Document passage
============
Write JSON and ZIP locally

In [5]:
# JSON file name and ZIP file
FILENAME = "d_filename"
json_file_name = FILENAME + ".geojson"
zip_file_name = FILENAME + ".zip"

# Create the JSON file and write the data to it
json_string = json.dumps(data, cls = NpEncoder)
json_string = json.loads(json_string)
with open(json_file_name, 'w') as json_file:
	json.dump(json_string, json_file, indent=4)
	print(json_file_name + " has been exported in " + os.getcwd())

# Create a ZIP file and add the JSON file to it
with zipfile.ZipFile(zip_file_name, "w", zipfile.ZIP_DEFLATED) as zipf:
    zipf.write(json_file_name)
    print(zip_file_name + " has been exported in " + os.getcwd())

d_filename.geojson has been exported in /content/eamena-functions/zenodo
d_filename.zip has been exported in /content/eamena-functions/zenodo


ℹ️ Further data can be created and files added into the ZIP

## Zenodo

### Creates an empty bucket

Paste your `ACCESS_TOKEN` (see Zenodo documentation [here](https://zenodo.org/account/settings/applications/tokens))

In [10]:
ACCESS_TOKEN = 'T3FFez8WYNJGV73l61v7ooQwGk9kRE2tJ8sL3XV9QbxeYHI8cyYuLxzZJ9KY'

Choose one of selected Zenodo deposit:
* Zenodo (`ZENODO_URL = 'https://zenodo.org/api/deposit/depositions'`)`
* Zenodo sanbox for tests (`ZENODO_URL = 'https://sandbox.zenodo.org/api/deposit/depositions'`)
============
To do
Answer these questions from the notebook excerpt:
(a) What extension is appended to FILENAME to form the JSON file name?
(b) Which compression constant is passed when the ZIP file is created?
(c) What URL is given for the Zenodo sandbox used for tests?
The data that comes after this notebook excerpt is not needed.

Supplied material
============
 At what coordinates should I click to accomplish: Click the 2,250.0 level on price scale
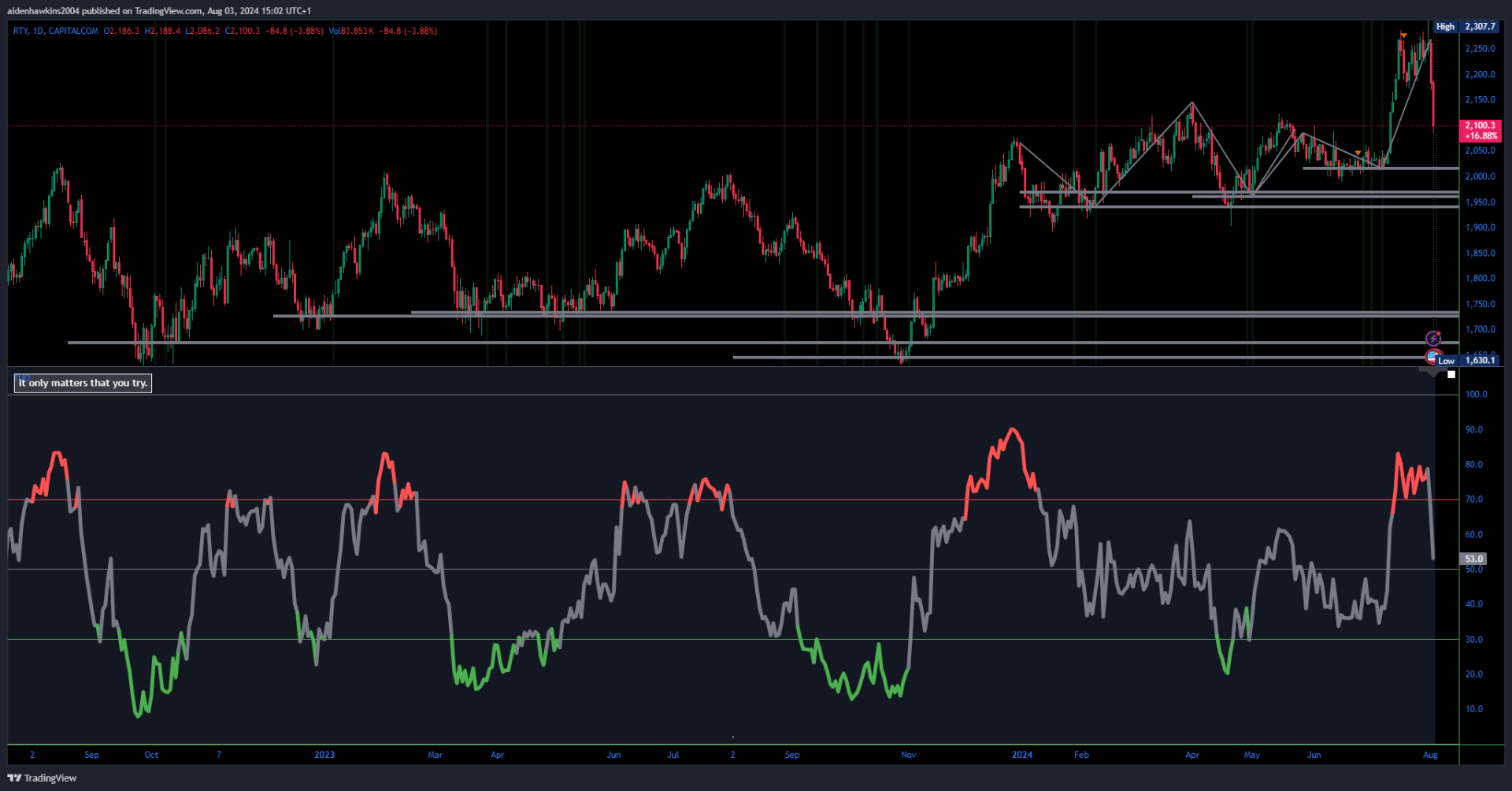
============
Exercise answer
(a) ".geojson"
(b) zipfile.ZIP_DEFLATED
(c) https://sandbox.zenodo.org/api/deposit/depositions